By Mahendra Ved*
Sartaj Aziz, Foreign Affairs Advisor to Pakistan’s Prime Minister, has, for the first time by a top member of the establishment, acknowledged that Pakistan has influence over the Afghan Taliban and that they were living in Pakistan. He was revealing what the world has known all along – that the Taliban operate out of Quetta and Peshawar. Their two ‘shooras’ the traditional assemblies, operate under these names, from these cities.
For 15 years, Pakistan has never really acknowledged the presence of the Taliban leadership on its soil when ground reality dictates that they could not be elsewhere. They could only be among their fellow Pushtuns. Islamabad has always held that the Taliban were living on and operating from Afghan territory.
However, it is from Pakistani soil that they have spawned and grown from groups of armed refugees of end-2001 to carry out successful military operations across the border. Today, they have more Afghan countryside under their sway, including the northern region, than then did before when they wielded power in Kabul.
Interacting with scholars at the Council for Foreign Relations, Washington, Aziz talked of Afghan Taliban leaders having their homes, their children receiving education and their families receiving medical treatment while in Pakistan. He said that Islamabad could ‘leverage’ this on the Taliban and ‘force’ them to negotiate with Kabul.
If so, why is it not doing so? And if it is doing as reports indicate, why is it selective, in allowing only those Taliban leaders who listen to Islamabad to participate in these talks? Those who are perceived as independent minded have been successfully prevented from having any contact, any role, in talks.
This is what the United States has been asking when it urges Islamabad to “do more” to facilitate negotiations between the Taliban and the Kabul regime, especially after Ashraf Ghani became Afghanistan’s President.
Having made what seem tactical admissions/revelations, Aziz contended that the Afghan Taliban do not necessarily listen to all that Islamabad says or asks them to do. They have always acted in their national interest. He cited the rejection of the plea to spare the Buddha statues in Bamiyan that the Taliban destroyed in 2000.
He may be right. Even when in power in Kabul, and dependent upon Islamabad for contact with the outside world, and economic and military support, the Taliban regime did not accept the Durand Line as the Afghanistan-Pakistan border. Question arises whether Aziz, an ace diplomat, had the endorsement from the military establishment that controls the Afghanistan policy to engage in such candid talk. The possibility is that he may have gone to Washington after detailed discussions and preparations.
His statements tell off Kabul that often accuses Islamabad of blocking talks in one way or the other and fomenting insurgency. They also send a message to the partners in the four-nation effort to facilitate talks, especially China and the United States, trying to lay down limits to what Islamabad could do. What Aziz said is in line with what Prime Minister Nawaz Sharif told the Americans of the limits to which Pakistan could act, or could be expected to act, vis a vis the Afghan Taliban. He had said that Washington or anyone else could not ask Pakistan to combat the Taliban and, at the same time, expect to bring them to the negotiation table with Kabul.

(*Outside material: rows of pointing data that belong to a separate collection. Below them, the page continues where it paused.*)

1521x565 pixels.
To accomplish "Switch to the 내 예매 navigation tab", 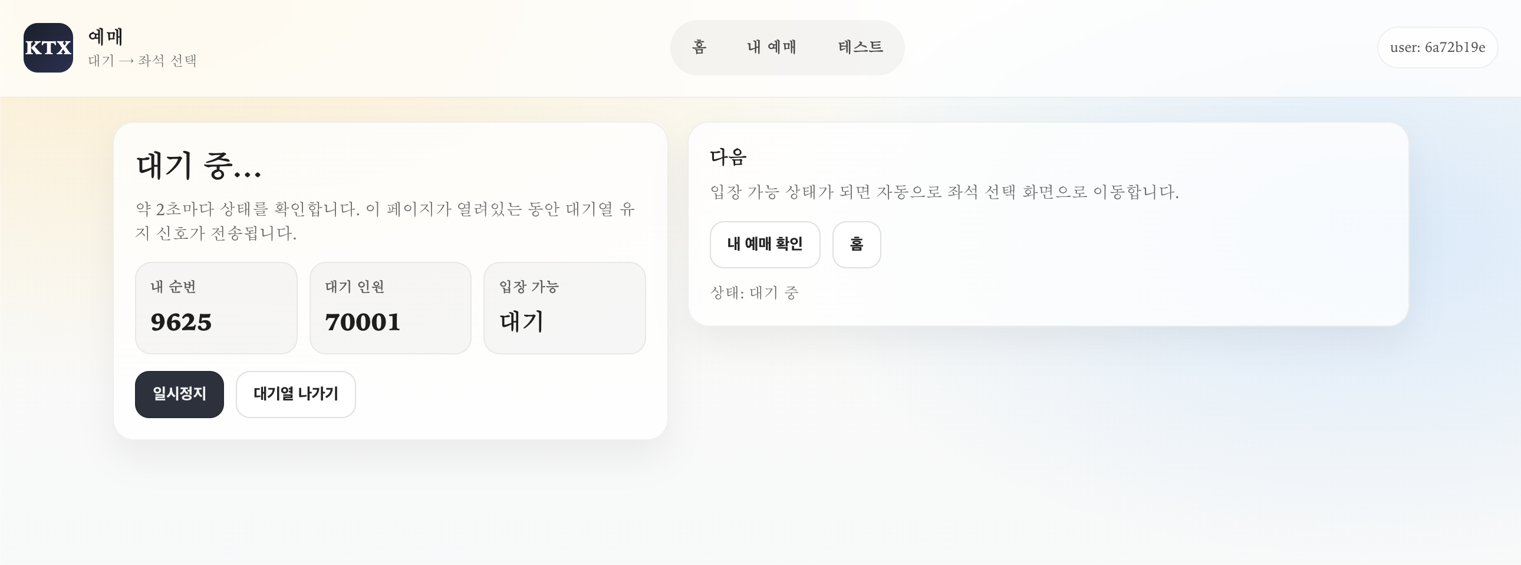I will coord(772,47).

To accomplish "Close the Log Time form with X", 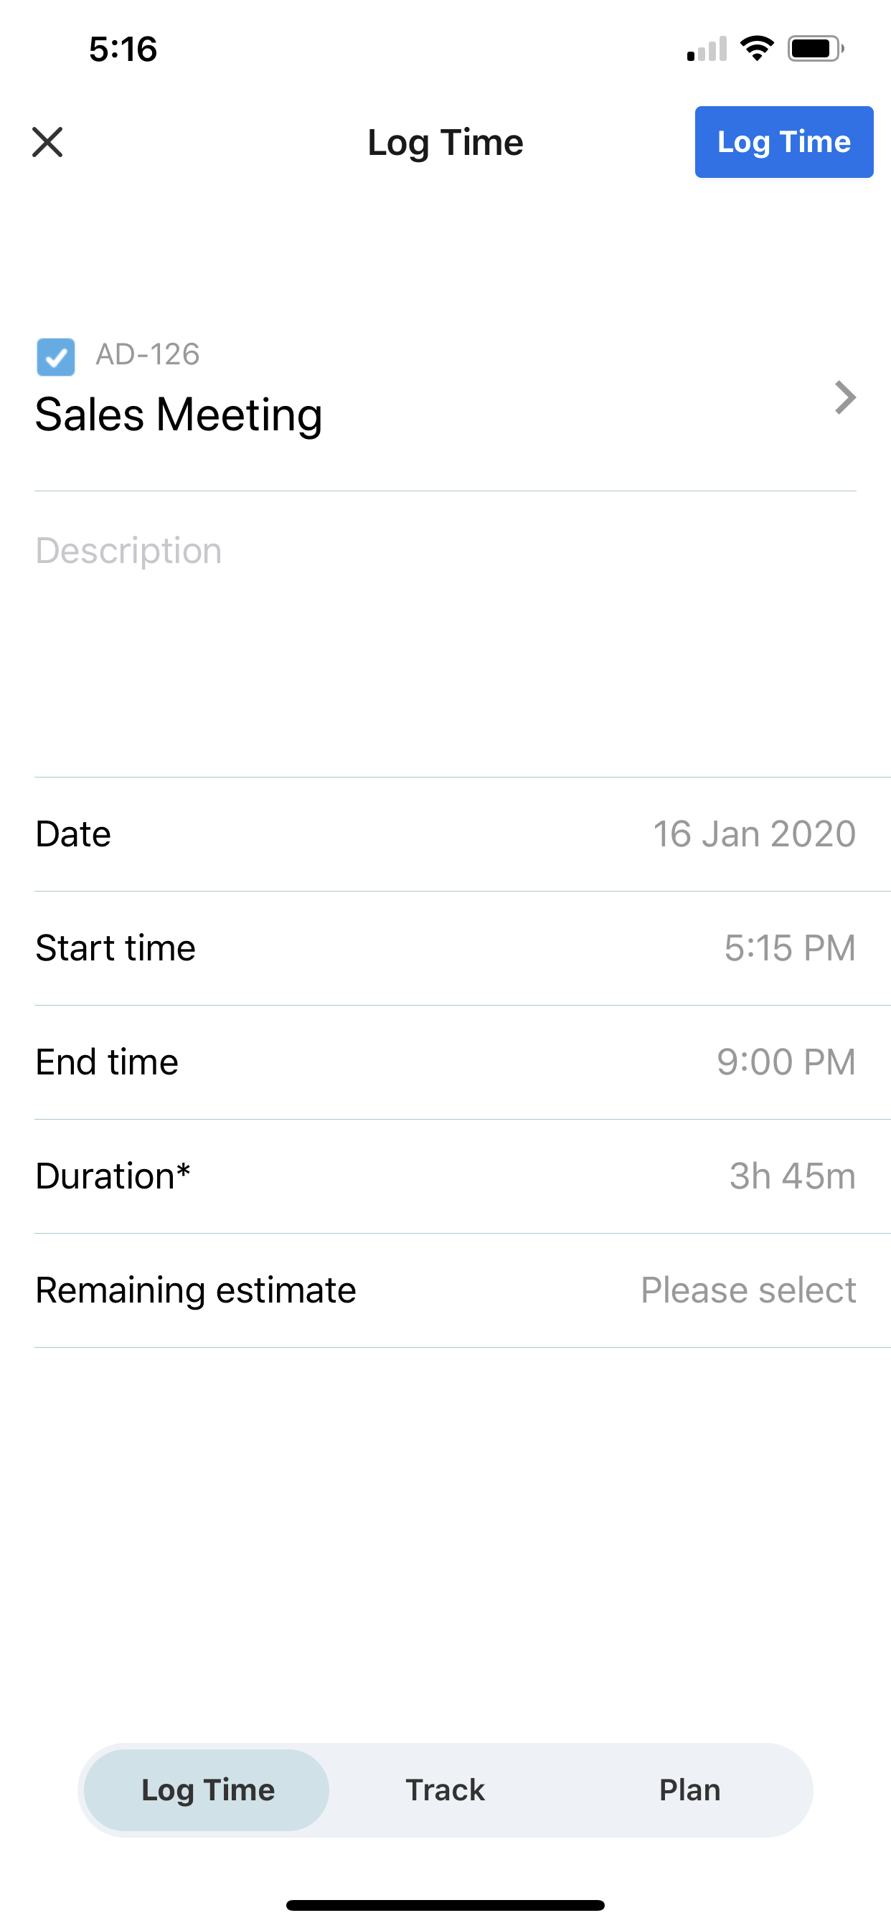I will point(47,142).
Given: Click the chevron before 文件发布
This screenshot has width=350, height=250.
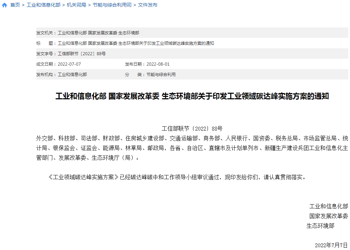Looking at the screenshot, I should pos(134,5).
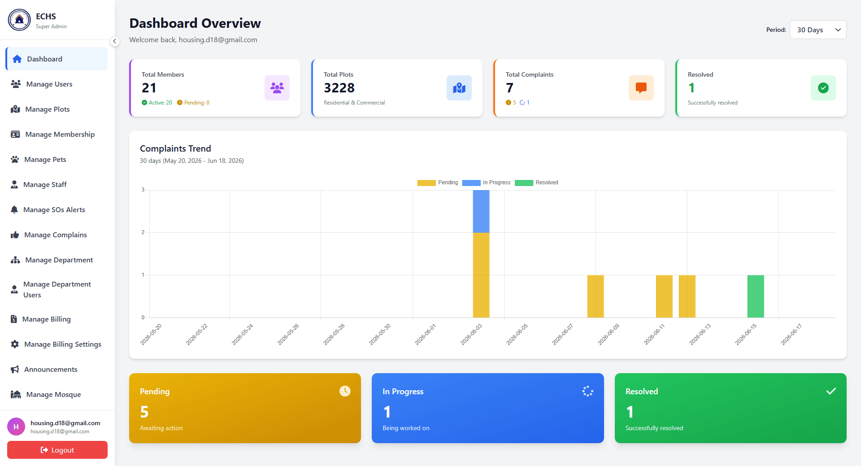Click the green Resolved checkmark icon
The image size is (861, 466).
(823, 88)
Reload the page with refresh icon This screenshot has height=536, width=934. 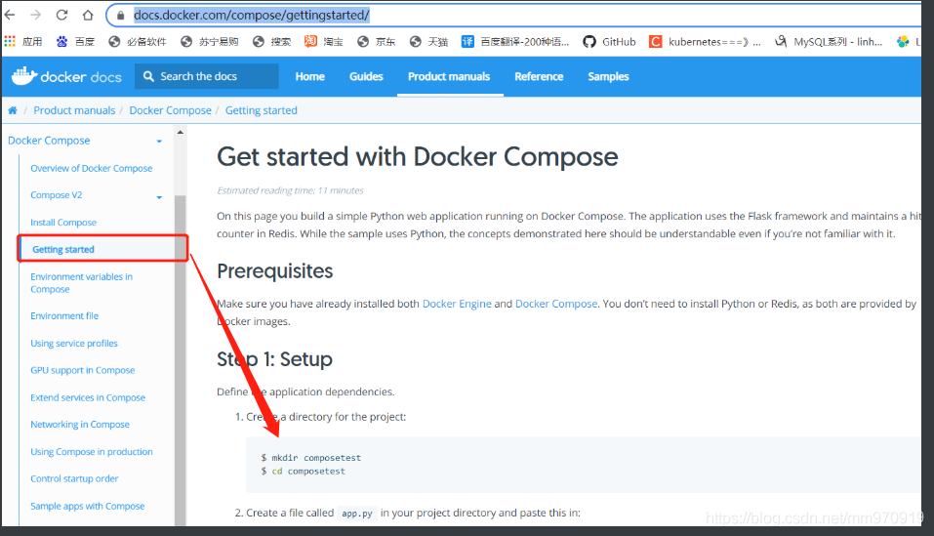click(61, 16)
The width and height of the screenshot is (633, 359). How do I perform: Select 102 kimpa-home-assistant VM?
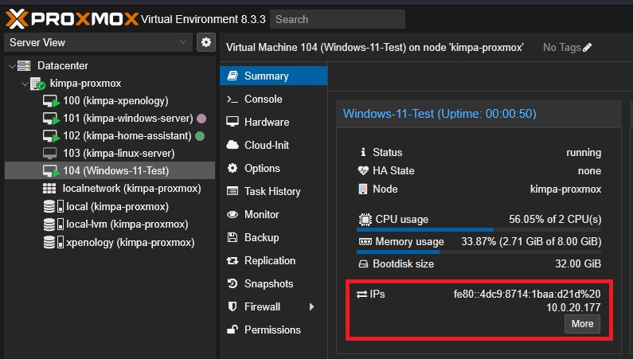[127, 136]
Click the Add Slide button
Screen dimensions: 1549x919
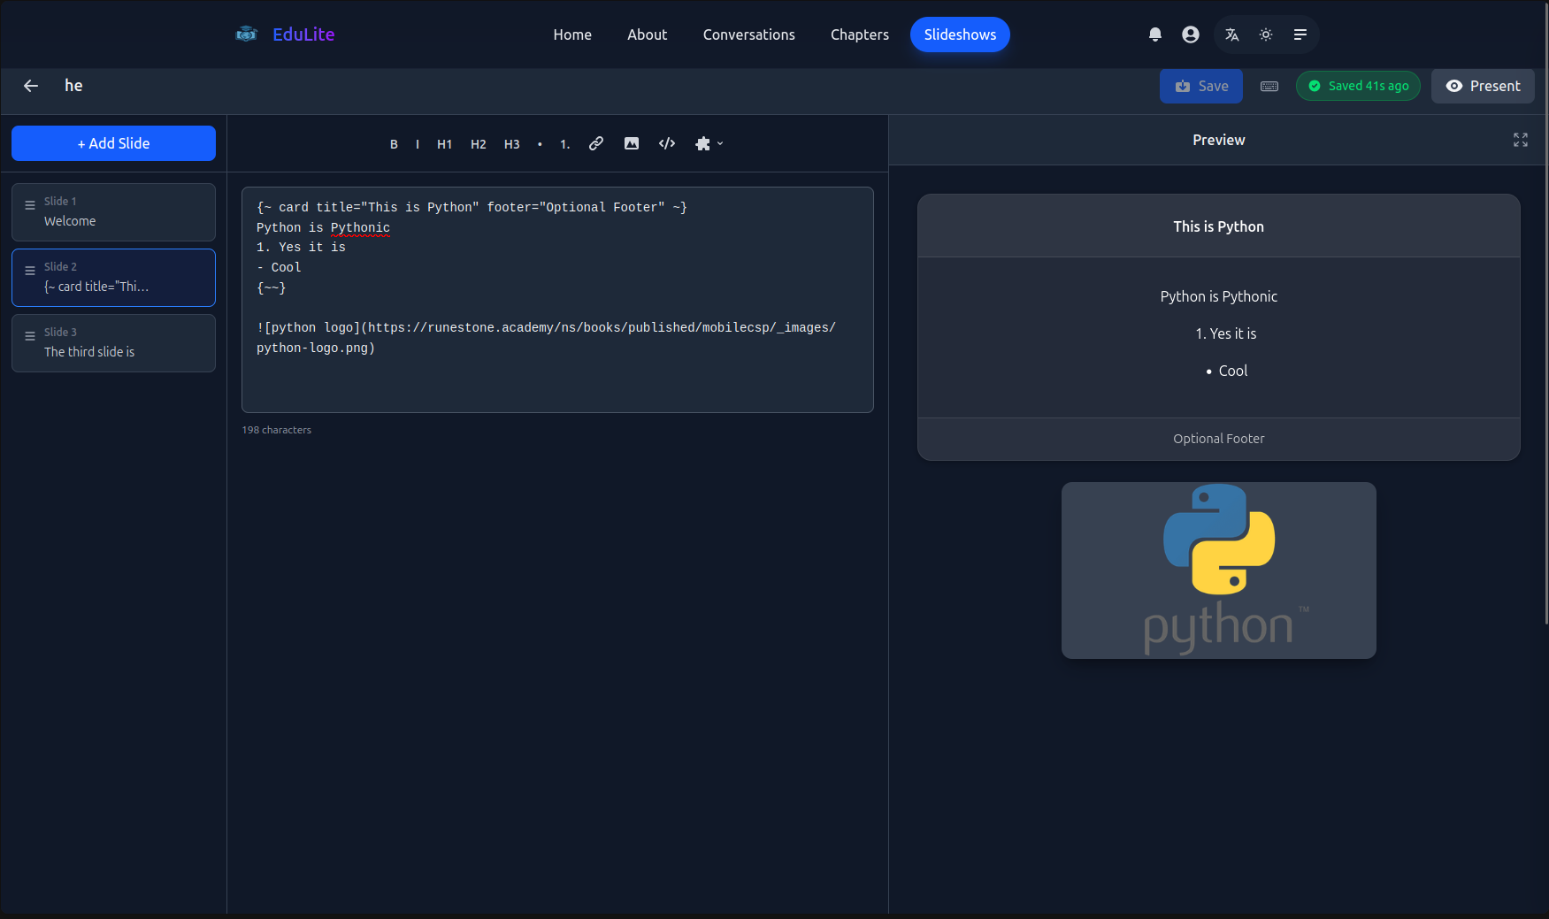click(113, 143)
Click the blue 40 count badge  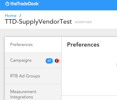coord(49,61)
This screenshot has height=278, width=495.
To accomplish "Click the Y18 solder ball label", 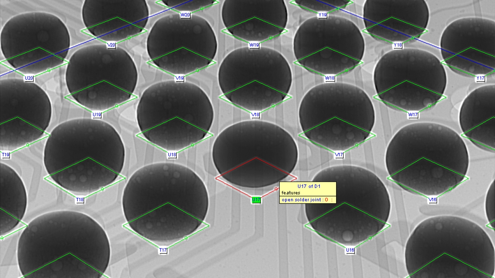I will click(398, 45).
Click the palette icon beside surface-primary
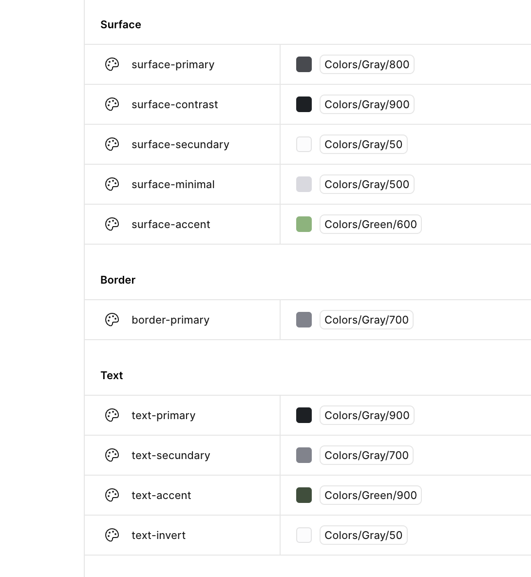The width and height of the screenshot is (531, 577). tap(112, 64)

Aziz told the American think tank that Pakistan could not speak for, or negotiate on behalf of the government in Kabul. Of course, it cannot. There is serious trust deficit between Kabul and Islamabad at official and popular levels. Pakistan’s woman lawmaker Shazia Marri flew from Karachi to Kabul on March 1 to participate in the Pakistan-Afghanistan Beyond Boundaries Track II initiative. “The organizers couldn’t make it to the protocol to receive her because the entire airport and the road leading to it had been literally sealed off due to two VVIP movements. She was questioned for 25 minutes and made to wait,” says a report in The Friday Times.
There is little doubt that Islamabad feels bolstered by the policy of the Obama administration, now in the evening of its tenure, to keep reducing the strength of the US forces – it may be reduced to just 5,500 this summer – and ensure that there is no flare-up of any kind on the Af-Pak front.
The other reason for Pakistan’s growing confidence on the Afghan issue is the involvement of its biggest ally, China. It is a moot point whether Chinese diplomatic (also economic) presence in Afghanistan is in direct proportion to the declining American influence – even as Washington strives to promote its ‘pivot’ in Asia.